Saved data entries:

=== Begin Enclosure ===

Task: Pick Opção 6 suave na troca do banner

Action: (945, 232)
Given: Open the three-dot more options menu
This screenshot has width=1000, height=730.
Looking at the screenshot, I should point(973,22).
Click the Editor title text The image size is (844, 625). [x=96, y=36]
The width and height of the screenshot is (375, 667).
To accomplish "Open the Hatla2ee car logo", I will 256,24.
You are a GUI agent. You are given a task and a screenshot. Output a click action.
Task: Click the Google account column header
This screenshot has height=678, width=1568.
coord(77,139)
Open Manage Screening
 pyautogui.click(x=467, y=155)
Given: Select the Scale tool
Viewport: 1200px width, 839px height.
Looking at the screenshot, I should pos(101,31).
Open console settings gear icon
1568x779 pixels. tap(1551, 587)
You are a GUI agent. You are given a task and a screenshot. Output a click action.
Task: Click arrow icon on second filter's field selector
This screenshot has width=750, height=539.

=== End Enclosure ===

*Task item*.
Word for word, set down all the lines above.

*Solution for this exercise*.
Task: Pick Opção 6 suave na troca do banner

Action: (945, 232)
Given: Open the three-dot more options menu
This screenshot has width=1000, height=730.
Looking at the screenshot, I should point(973,22).
Click the Editor title text The image size is (844, 625). [x=96, y=36]
The width and height of the screenshot is (375, 667).
To accomplish "Open the Hatla2ee car logo", I will 256,24.
You are a GUI agent. You are given a task and a screenshot. Output a click action.
Task: Click the Google account column header
This screenshot has height=678, width=1568.
coord(77,139)
Open Manage Screening
 pyautogui.click(x=467, y=155)
Given: Select the Scale tool
Viewport: 1200px width, 839px height.
Looking at the screenshot, I should pos(101,31).
Open console settings gear icon
1568x779 pixels. tap(1551, 587)
You are a GUI agent. You are given a task and a screenshot. Output a click action.
Task: Click arrow icon on second filter's field selector
This screenshot has width=750, height=539.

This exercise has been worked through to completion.